■ **Document extract**:
++++

Search code examples
sqllocationsnowflake-cloud-data-platformlatitude-longitude

SQL: Determine time spent at locations (Snowflake)


I want to determine time spent at locations when an object is at a location that repeats. Any ideas how to derive that from this data sample using three ObjectID over two days? Thx

ObjectID DateTime Lat Lon
23 5/2/2021 12:00 40.11 -30.34
23 5/2/2021 16:00 40.11 -30.34
23 5/2/2021 23:00 40.11 -30.34
23 5/3/2021 12:00 40.11 -30.34
23 5/3/2021 16:00 39.88 -29.00
23 5/3/2021 23:00 40.11 -30.34
24 5/2/2021 12:00 40.11 -30.34
24 5/2/2021 16:00 40.11 -30.34
24 5/2/2021 23:00 39.88 -29.00
24 5/3/2021 12:00 39.88 -29.00
24 5/3/2021 16:00 40.11 -30.34
24 5/3/2021 23:00 39.88 -29.00
25 5/2/2021 12:00 40.11 -30.34
25 5/2/2021 16:00 39.88 -29.00
25 5/2/2021 23:00 40.11 -30.34
25 5/3/2021 12:00 39.88 -29.00
25 5/3/2021 16:00 40.11 -30.34
25 5/3/2021 23:00 40.11 -30.34

Desired Output shoule be the ObjectID, the earliest DateTime in the location, and the Time in that location:

ObjectID StartingDateTime Lat Lon TimeInLocation
23 5/2/2021 12:00 40.11 -30.34 24:00:00
24 5/2/2021 12:00 40.11 -30.34 04:00:00
24 5/2/2021 23:00 39.88 -29.00 13:00:00
25 5/3/2021 16:00 40.11 -30.34 07:00:00

ObjectID 23 was in the same location from 5/2 12:00-5/3 12:00, so one row is returned showing 24 hours

ObjectID 24 was in the same location twice:

  • 5/2 12:00-5/2 16:00, so one row is returned showing 4 hours

  • 5/2 23:00-5/3 12:00, so another row is returned showing 13 hours

ObjectID 25 was in the same location from 5/3 16:00-5/3 23:00, so one row is returned showing 7 hours


Solution

  • This is a type of gaps-and-islands problem, if I follow correctly. You can get the positions with more than one row using a difference of row numbers:

    select objectid, lat, lon,
           timestampdiff(second, max(datetime), min(datetime))
    from (select t.*,
                 row_number() over (partition by objectid, lat, lon order by datetime) as seqnum_2,
                 row_number() over (partition by objectid order by datetime) as seqnum
          from t
         ) t
    group by objectid, (seqnum - seqnum_2), lat, lon
    having count(*) > 1;

++++

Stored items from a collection
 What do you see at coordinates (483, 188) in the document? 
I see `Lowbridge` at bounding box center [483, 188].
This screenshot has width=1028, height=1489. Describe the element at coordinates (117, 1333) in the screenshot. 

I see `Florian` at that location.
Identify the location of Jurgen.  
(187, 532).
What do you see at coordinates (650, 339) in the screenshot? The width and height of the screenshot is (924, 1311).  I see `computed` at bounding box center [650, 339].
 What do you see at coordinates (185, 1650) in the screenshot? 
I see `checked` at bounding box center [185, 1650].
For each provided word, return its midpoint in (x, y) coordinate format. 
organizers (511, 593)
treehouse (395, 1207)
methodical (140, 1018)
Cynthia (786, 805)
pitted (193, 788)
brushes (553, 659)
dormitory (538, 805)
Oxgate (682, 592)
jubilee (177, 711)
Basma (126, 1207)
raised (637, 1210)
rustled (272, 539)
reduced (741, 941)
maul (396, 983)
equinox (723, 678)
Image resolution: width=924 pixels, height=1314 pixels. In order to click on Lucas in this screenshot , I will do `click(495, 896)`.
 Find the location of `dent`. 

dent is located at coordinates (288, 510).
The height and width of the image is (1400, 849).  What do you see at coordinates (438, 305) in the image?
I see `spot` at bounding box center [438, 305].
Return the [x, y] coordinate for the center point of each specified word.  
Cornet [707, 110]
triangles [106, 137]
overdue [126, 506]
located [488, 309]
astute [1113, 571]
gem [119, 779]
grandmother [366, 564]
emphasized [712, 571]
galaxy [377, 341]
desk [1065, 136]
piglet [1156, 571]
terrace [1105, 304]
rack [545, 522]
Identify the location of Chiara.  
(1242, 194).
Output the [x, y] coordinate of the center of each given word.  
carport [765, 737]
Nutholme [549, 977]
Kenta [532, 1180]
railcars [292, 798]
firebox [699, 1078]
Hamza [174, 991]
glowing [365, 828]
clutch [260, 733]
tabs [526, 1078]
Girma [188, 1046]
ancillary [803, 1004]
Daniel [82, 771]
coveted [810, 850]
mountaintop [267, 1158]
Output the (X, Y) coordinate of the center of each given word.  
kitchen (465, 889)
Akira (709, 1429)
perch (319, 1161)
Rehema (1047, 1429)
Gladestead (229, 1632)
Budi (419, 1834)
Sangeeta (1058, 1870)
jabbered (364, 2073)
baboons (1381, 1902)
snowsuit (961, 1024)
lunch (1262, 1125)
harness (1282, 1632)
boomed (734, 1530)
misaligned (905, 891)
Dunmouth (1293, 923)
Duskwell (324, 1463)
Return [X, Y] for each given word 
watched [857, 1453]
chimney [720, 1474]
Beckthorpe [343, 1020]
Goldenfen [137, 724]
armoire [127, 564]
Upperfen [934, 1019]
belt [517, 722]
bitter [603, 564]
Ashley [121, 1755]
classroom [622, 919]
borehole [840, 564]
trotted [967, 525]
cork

++++

■ **Requirement 1**: In the Snowflake thread, restate the paragraph that begins "This is a type of gaps-and-islands problem" more briefly, keeping its main facts.
■ **Requirement 2**: In the Snowflake thread, how many hours does the desired output show for ObjectID 23?
The data plays no role in any of the tasks.

■ **Expected answer 1**: The task is a gaps-and-islands problem. A difference of row numbers finds the positions that have more than one row.

■ **Expected answer 2**: 24 hours.